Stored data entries

╔══

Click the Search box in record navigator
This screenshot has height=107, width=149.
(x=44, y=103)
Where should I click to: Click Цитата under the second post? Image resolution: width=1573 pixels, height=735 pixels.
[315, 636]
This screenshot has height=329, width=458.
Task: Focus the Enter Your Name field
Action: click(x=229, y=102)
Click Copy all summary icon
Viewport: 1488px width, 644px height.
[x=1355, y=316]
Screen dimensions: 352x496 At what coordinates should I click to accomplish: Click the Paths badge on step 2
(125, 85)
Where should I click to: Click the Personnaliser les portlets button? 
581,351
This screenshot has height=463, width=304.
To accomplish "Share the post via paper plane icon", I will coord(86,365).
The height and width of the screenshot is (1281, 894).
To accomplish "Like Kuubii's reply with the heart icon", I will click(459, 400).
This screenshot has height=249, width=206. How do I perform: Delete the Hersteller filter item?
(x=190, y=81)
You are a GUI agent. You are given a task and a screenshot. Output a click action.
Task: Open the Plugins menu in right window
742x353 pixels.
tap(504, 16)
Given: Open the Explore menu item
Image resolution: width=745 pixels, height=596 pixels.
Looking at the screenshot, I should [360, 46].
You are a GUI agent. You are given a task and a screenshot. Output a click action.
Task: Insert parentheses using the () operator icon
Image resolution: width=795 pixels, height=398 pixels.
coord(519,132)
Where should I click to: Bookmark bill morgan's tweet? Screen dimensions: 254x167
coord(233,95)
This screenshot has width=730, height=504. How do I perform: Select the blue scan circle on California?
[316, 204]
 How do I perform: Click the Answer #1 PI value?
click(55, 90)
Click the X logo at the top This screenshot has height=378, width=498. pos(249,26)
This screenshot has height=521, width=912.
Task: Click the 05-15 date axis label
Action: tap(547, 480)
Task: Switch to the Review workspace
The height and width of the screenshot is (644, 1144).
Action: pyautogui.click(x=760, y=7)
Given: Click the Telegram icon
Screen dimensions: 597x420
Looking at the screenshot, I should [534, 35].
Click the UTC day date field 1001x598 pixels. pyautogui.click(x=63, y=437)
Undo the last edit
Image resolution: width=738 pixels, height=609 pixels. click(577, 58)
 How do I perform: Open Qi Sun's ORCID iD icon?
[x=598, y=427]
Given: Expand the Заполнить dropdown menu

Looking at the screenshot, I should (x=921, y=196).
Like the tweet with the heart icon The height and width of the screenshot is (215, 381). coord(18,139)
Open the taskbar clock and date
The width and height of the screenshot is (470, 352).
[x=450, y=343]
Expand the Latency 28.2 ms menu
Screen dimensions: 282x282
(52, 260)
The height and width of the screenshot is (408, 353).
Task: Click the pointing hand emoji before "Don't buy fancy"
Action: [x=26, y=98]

╚══

→ **What to work on**: Having read the entries above, set each one down again exactly.

→ **Result of this task**:
Click the Search box in record navigator
This screenshot has height=107, width=149.
(x=44, y=103)
Where should I click to: Click Цитата under the second post? Image resolution: width=1573 pixels, height=735 pixels.
[315, 636]
This screenshot has height=329, width=458.
Task: Focus the Enter Your Name field
Action: click(x=229, y=102)
Click Copy all summary icon
Viewport: 1488px width, 644px height.
[x=1355, y=316]
Screen dimensions: 352x496 At what coordinates should I click to accomplish: Click the Paths badge on step 2
(125, 85)
Where should I click to: Click the Personnaliser les portlets button? 
581,351
This screenshot has height=463, width=304.
To accomplish "Share the post via paper plane icon", I will coord(86,365).
The height and width of the screenshot is (1281, 894).
To accomplish "Like Kuubii's reply with the heart icon", I will click(459, 400).
This screenshot has height=249, width=206. How do I perform: Delete the Hersteller filter item?
(x=190, y=81)
You are a GUI agent. You are given a task and a screenshot. Output a click action.
Task: Open the Plugins menu in right window
742x353 pixels.
tap(504, 16)
Given: Open the Explore menu item
Image resolution: width=745 pixels, height=596 pixels.
Looking at the screenshot, I should [360, 46].
You are a GUI agent. You are given a task and a screenshot. Output a click action.
Task: Insert parentheses using the () operator icon
Image resolution: width=795 pixels, height=398 pixels.
coord(519,132)
Where should I click to: Bookmark bill morgan's tweet? Screen dimensions: 254x167
coord(233,95)
This screenshot has width=730, height=504. How do I perform: Select the blue scan circle on California?
[316, 204]
 How do I perform: Click the Answer #1 PI value?
click(55, 90)
Click the X logo at the top This screenshot has height=378, width=498. pos(249,26)
This screenshot has height=521, width=912.
Task: Click the 05-15 date axis label
Action: tap(547, 480)
Task: Switch to the Review workspace
The height and width of the screenshot is (644, 1144).
Action: pyautogui.click(x=760, y=7)
Given: Click the Telegram icon
Screen dimensions: 597x420
Looking at the screenshot, I should [534, 35].
Click the UTC day date field 1001x598 pixels. pyautogui.click(x=63, y=437)
Undo the last edit
Image resolution: width=738 pixels, height=609 pixels. click(577, 58)
 How do I perform: Open Qi Sun's ORCID iD icon?
[x=598, y=427]
Given: Expand the Заполнить dropdown menu

Looking at the screenshot, I should (x=921, y=196).
Like the tweet with the heart icon The height and width of the screenshot is (215, 381). coord(18,139)
Open the taskbar clock and date
The width and height of the screenshot is (470, 352).
[x=450, y=343]
Expand the Latency 28.2 ms menu
Screen dimensions: 282x282
(52, 260)
The height and width of the screenshot is (408, 353).
Task: Click the pointing hand emoji before "Don't buy fancy"
Action: [x=26, y=98]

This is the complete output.